● **TEXT EXCERPT**
5. The system according to claim 1 , wherein the late reflections signal is a linear combination of a plurality of early reflections signal.
6. A method for enhancing speech quality and improving ASR performance from a plurality of microphone signals, wherein the plurality microphone signals contain a near end speech signal and an acoustically coupled loudspeaker signal, the method comprising:
generating a microphone signal from the plurality of microphone signals, the microphone signal herein is a beamforming output and enhances the near end speech signal;
transforming the microphone signal and the speaker signal into frequency representation;
calculating an estimated early reflections signal of the speaker signal using an adaptive foreground filter and a fixed background filter, wherein the adaptive foreground filter length is less or equal to the length of the early reflections signal, wherein the fixed background filter stores the last stable setting of the adaptive foreground filter;
calculating a filter output signal E, the filter output signal E herein is the difference between the microphone signal and the estimated early reflections signal;
generating a speech probability measure, the speech probability measure herein indicated the amount of the near end speech signal within the filter output signal E;
transforming the estimated early reflections signal into a late reflections signal N, the late reflections signal herein is a linear function of a plurality of sequential early reflections, wherein the linear function is a recursive function;
calculating a plurality of noise reduction gains for each of the frequency band of the filter output signal E, wherein the noise reduction gain is proportional to the speech probability;
multiplying the plurality of gains with E to generate a cleaned speech signal;
determining whether Automatic Speech Recognition is enabled;
7. The method according to claim 6 , wherein the Automatic Speech Recognition is enabled, the method further comprising:
emphasizing formants spectrum peaks and valleys of the cleaned speech signal to generate an emphasized speech signal, wherein the emphasis gain is proportional to the speech probability;
extracting a plurality of acoustic features from the emphasized speech signal, the set of acoustic features herein consists of Mel-Frequency Cepstral Coefficients and Perceptual Prediction Linear Coefficients; and
generating a plurality of processing profiles, wherein the plurality of processing profiles consists of the speech probability measure, a plurality of means, variances and derivatives of the spectrogram of the cleaned speech.
8. The method according to claim 6 , wherein the Automatic Speech Recognition is not enabled, the method further comprising:
reconstructing low frequency bands of the cleaned speech signal spectrum to obtain a reconstructed speech signal spectrum, wherein the reconstruction is determined by the speech probability measure; and
transforming the reconstructed speech signal back to time domain.
9. The method according to claim 6 , wherein the beamforming is (i) Minimum Variance Distortionless Response beamforming method, or (ii) a Linearly Constrained Minimum Variance beamforming method.
10. The method according to claim 6 , wherein calculating a plurality of gains for each of the frequency bands of the filter output signal E, the said calculating further comprising:
calculating a posteriori Signal to Noise Ratio between the signal E and the late reflections signal N;
calculating a priori Signal to Noise Ratio between the signal E and the late reflections signal N;
calculating a plurality of gains with Minimum Mean Square Error short-time spectral amplitude estimator; and
obtaining a plurality of noise reduction gains by multiplying the said above gains with the speech probability.

● **WHAT THIS EXERCISE ASKS**
**1)** List every step that claim 10 of the speech enhancement patent claims says the gain calculation further comprises.
**2)** Continue the speech enhancement patent claims from their last line.

● **AVAILABLE DATA**
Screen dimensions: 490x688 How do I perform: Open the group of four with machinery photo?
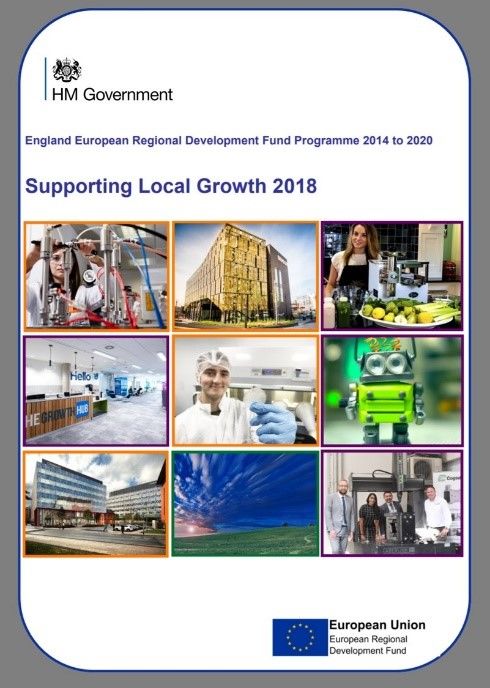point(392,504)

● **ANSWERS BY TASK**
**1)**
1. Calculating a posteriori Signal to Noise Ratio between the signal E and the late reflections signal N
2. Calculating a priori Signal to Noise Ratio between the signal E and the late reflections signal N
3. Calculating a plurality of gains with Minimum Mean Square Error short-time spectral amplitude estimator
4. Obtaining a plurality of noise reduction gains by multiplying the said above gains with the speech probability

**2)**
11. The method according to claim 7 , wherein the said emphasizing further comprising:
converting the cleaned speech spectrum into cepstral coefficients by Discrete Cosine Transform;
calculating a plurality of emphasis gains which is proportional to the speech probability and applying the gains to the cepstral coefficients; and
converting cepstral coefficients back to frequency domain by Inverse Discrete Cosine Transform.
12. The method according to claim 8 , wherein the said reconstructed speech signal spectrum is further multiplied by its corresponding speech probability before transforming back to time domain.
13. A general purpose computing device with computer readable medium to execute a computer program according to the method in claim 6 .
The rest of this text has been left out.